Going to conferences is an important part of academic life.
It’s a great way to network with experts in your field, learn about cutting-edge research, brainstorm and develop your career.
However, it feels uncomfortable to arrive at a conference to talk about sustainable technologies having just flown there.
In June 2022, I took the train from Birmingham New Street to Stockholm Central for a conference. It was amazing! I went for a walk in Brussels, had pizza in the sun in Cologne, woke up in Copenhagen and had breakfast in Malmö. I couldn’t believe I’d never tried such a thing before.
It feels uncomfortable to arrive at a conference to talk about sustainable technologies having just flown there.
It was a completely different mindset. I felt a lot less anxious travelling, and able to sit with my thoughts and absorb my surroundings. I only had to make sure I was on the right platform at the right time.
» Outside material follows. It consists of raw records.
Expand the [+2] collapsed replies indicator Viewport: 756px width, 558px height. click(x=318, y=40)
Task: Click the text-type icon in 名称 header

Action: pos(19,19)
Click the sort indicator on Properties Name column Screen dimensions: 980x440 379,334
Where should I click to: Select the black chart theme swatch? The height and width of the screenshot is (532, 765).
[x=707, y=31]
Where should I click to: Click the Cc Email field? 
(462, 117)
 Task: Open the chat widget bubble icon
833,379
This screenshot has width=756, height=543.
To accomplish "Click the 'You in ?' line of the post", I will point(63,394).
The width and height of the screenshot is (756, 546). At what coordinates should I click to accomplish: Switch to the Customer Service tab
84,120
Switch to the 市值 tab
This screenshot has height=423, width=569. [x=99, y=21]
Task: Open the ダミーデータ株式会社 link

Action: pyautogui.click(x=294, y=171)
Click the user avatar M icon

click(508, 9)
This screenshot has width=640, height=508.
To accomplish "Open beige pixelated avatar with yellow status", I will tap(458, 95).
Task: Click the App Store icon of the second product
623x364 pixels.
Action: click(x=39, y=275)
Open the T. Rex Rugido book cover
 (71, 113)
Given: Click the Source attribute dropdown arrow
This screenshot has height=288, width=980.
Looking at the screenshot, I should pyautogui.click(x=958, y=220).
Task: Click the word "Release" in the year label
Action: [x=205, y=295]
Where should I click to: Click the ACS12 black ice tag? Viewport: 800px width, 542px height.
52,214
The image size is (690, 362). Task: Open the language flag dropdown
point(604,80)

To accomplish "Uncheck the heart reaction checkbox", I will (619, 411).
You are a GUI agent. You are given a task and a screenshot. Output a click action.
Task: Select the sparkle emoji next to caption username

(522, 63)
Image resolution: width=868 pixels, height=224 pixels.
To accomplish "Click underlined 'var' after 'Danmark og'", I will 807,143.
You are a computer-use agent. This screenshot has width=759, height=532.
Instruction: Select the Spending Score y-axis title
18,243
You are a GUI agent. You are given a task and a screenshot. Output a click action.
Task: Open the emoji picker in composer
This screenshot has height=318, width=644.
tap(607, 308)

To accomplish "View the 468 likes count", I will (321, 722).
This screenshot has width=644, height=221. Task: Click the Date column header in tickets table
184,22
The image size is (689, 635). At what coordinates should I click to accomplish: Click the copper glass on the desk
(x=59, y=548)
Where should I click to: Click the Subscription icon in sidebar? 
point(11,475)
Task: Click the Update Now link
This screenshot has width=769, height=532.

I loved being able to get up and buy food in different places. I also managed to work a lot on the train, and watch the sun set over Northern Germany. Seeing different places along the way was wonderful – I fell in love with Cologne in my quick stop, and 6 months later came back there on holiday to explore properly.
I started a PhD because I wanted to make a difference and help stop catastrophic climate change. It feels ironic and wasteful that this research is used to justify flying to short conferences when there are alternatives available.
If researchers don’t understand the need to stay grounded when possible, and lead by example, how can we ever expect anyone else to? It feels extremely disingenuous not to engage with these implications. One journey probably doesn’t make a huge difference in emissions, but each one changes perceptions and gets our friends and colleagues thinking about the options. The time for excuses has run out. Leading with business travel would create some hope that a different future is possible.
If researchers don’t understand the need to stay grounded when possible, and lead by example, how can we ever expect anyone else to?
The logistics of crossing multiple countries and booking multiple tickets can be daunting. If you don't know anyone who has done a journey like this and can advise you, it's scary to book it all. Flights are so easy to just book and sort out, whereas trains require more planning and thought. For this reason I now try to offer help and advice to anyone who wants it.
Watching the landscape roll by and realising that I was perfectly capable of this journey, I was filled with joy. Something had always made me doubt if I could make the connections, or get the right paperwork, but suddenly I was free from the need to get places faster and the trappings of the modern systems.
In fact, time felt more efficient as most of the trains had wifi so I could work or watch films, or just watch the scenery whirl past. Time was not there to pressure me, it was a gift that I could spend as I pleased. I felt light in my head and heart, because I was free to make the unconventional choices that aligned with my values and aspirations.
Time felt more efficient… it was a gift that I could spend as I pleased.
I want to be a part of building the new world, which means confronting and challenging my own learnt behaviours, and weaving sustainable systems choices into how I live my life as well as do my research.
Since that trip, I have no longer just travelled. Every journey is an adventure, with stopovers in places I never would have seen otherwise. I have since been by train to Madrid, Barcelona, the south of France and Cologne, and am planning to go to Gothenburg in Sweden in October for a conference via a very similar route as I did before. I plan to come back via Copenhagen and Berlin, to stop for a couple of days and explore.